As 1991 turned into 1992, America appeared to have arrived at the apogee of its national power and world prestige.
President George H.W. Bush had just sent an army of half a million men to expel, in a 100-hour campaign, Saddam Hussein’s invading army from Kuwait. The world, including Russia, China and Iran, had supported U.S.-led military action to overturn Iraq’s aggression.
Our Cold War adversary, the Soviet Union, had just collapsed and disintegrated into 15 nations. The Warsaw Pact had dissolved. All of Eastern Europe was free. We were the sole surviving superpower.
In the reviewing stand on Constitution Avenue for the victory parade of the troops of Desert Storm, the thought occurred: This is what it must have been like when the generals returned in triumph to Rome to take the cheers of the crowds.
But, instead of making America again “a normal country in a normal time,” as Jeane Kirkpatrick had urged, we set out on our path to empire.
There was much hubristic talk in those days of a “unipolar moment” in which we would establish a “benevolent global hegemony” and create a New World Order under U.S. dominance and tutelage.
Secretary of State Madeleine Albright explained: “If we have to use force, it is because we are America; we are the indispensable nation. We stand tall and we see further than other countries into the future.”
Three decades after those heady days, how has it gone for us?
Today, the world’s other great powers, Russia and China, are united against us in a “relationship” that, the autocrat Xi Jinping says, “in its closeness and effectiveness … even exceeds an alliance.”
Russia is issuing virtual ultimata against any further advance of NATO into Ukraine or Georgia. Beijing, after digesting Hong Kong, is indicating that the time draws near for its annexation of Taiwan.
How did we get here?
At age 90, Mikhail Gorbachev, who gave up power in December 1991, identifies a primary cause: “The triumphal mood in the West, especially in the U.S. Arrogance and self-confidence went to their heads.”
Indeed. Back in February of 1997, George Kennan, the architect of Cold War containment of Joseph Stalin’s USSR, implored America not to seize its triumphal moment and move NATO into Eastern Europe:
“Expanding NATO would be the most fateful error of American policy in the entire post-Cold War era.”
“Such a decision may be expected to inflame the nationalistic, anti-Western and militaristic tendencies in Russian opinion; to have an adverse effect on the development of Russian democracy; to restore the atmosphere of the cold war to East-West relations, and to impel Russian foreign policy in directions decidedly not to our liking.”
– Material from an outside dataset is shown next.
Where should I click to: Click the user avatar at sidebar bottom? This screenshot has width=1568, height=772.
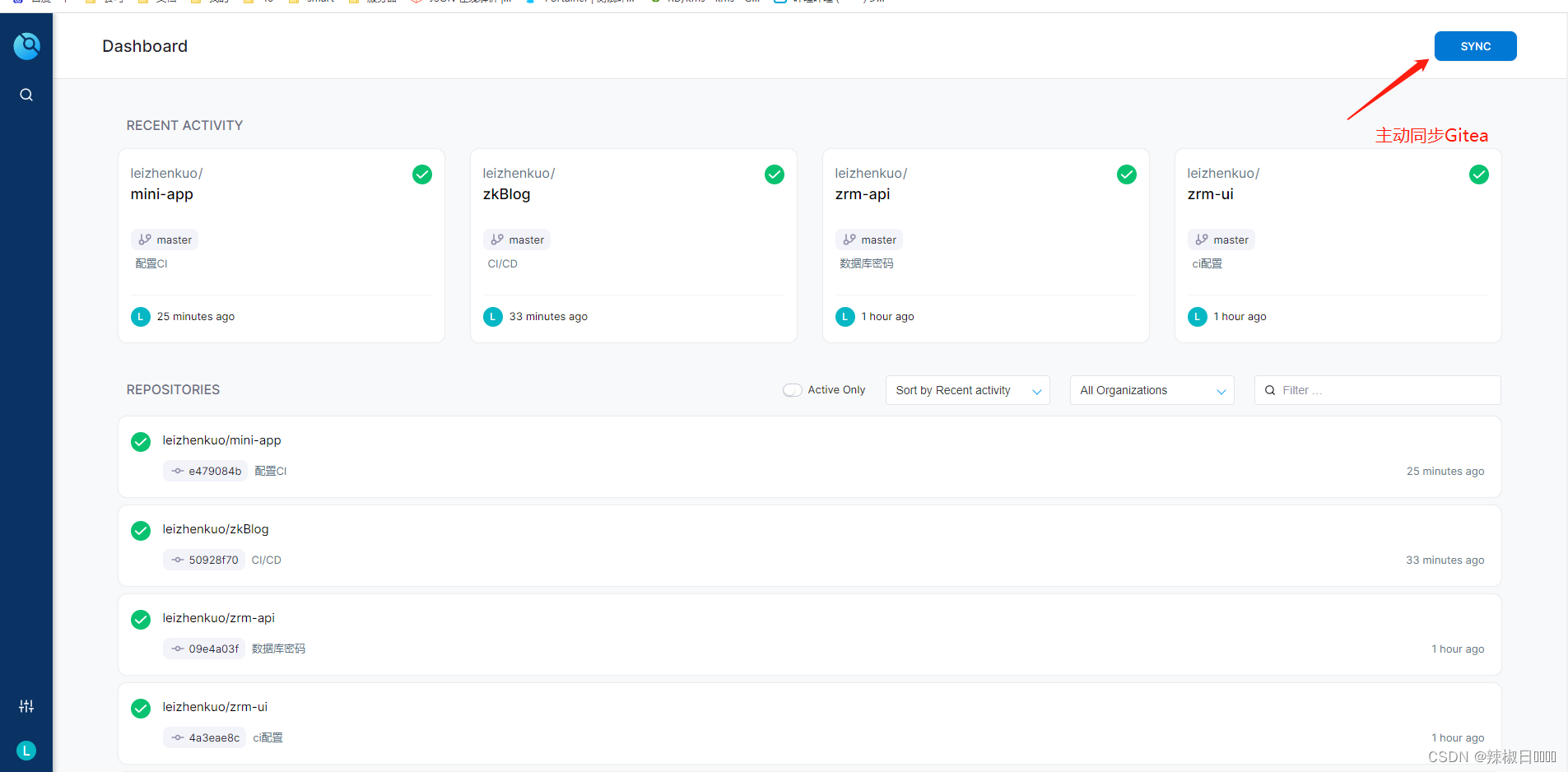point(26,750)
So said Kennan. And so it came to pass, as Russia has placed 100,000 troops on the borders of Ukraine and told us that any further expansion of NATO into its border states, or the installation of weapons there that can threaten Russia, would be intolerable — and resisted.
Because we admitted into an alliance to contain Russia all of its former Warsaw Pact allies and three former Soviet republics, we are now close to sword’s point with a Russia that our own actions have driven into an entente with the greatest rival the U.S. has ever known: China.
And who built up China, with four times our population, into the first world power with a capacity to challenge America across all fronts — strategic, military, diplomatic and economic?
Capitalist America did.
Clinton Democrats and Bush Republicans, reveling in the riches global trade would realize for our prosperity, threw open America’s markets to production from anywhere and everywhere on earth.
U.S. corporations swiftly began to transfer production out of the United States to where it could be done cheapest — the People’s Republic of China. From 1991 on, China surged and eventually swept past the U.S. as the first manufacturing power on earth.
A self-sufficient America that provided for all its needs in World Wars I and II is now dependent on foreign nations for the necessities of its national life.
Meanwhile, a mighty China is rolling up islands, rocks and reefs in the South and East China seas and warning the United States against any effort to prevent the reunion of Taiwan and the motherland.
These, then, are three of the historic blunders that have forfeited for us the unique position America held at the close of the Cold War.
First, alienating Russia by treating it as an incorrigible and permanent enemy by pushing our alliance onto its front porch.
Second, pursuing a globalist trade policy that China exploited to become an economic and military rival of the United States.
Third, America’s plunge into the Middle East, with our forever wars in Afghanistan and Iraq and then Syria, Libya and Yemen.
They availed us nothing and led only to death and destruction.
Of the passing of that preeminence we had in 1991, let it be said: We did it to ourselves.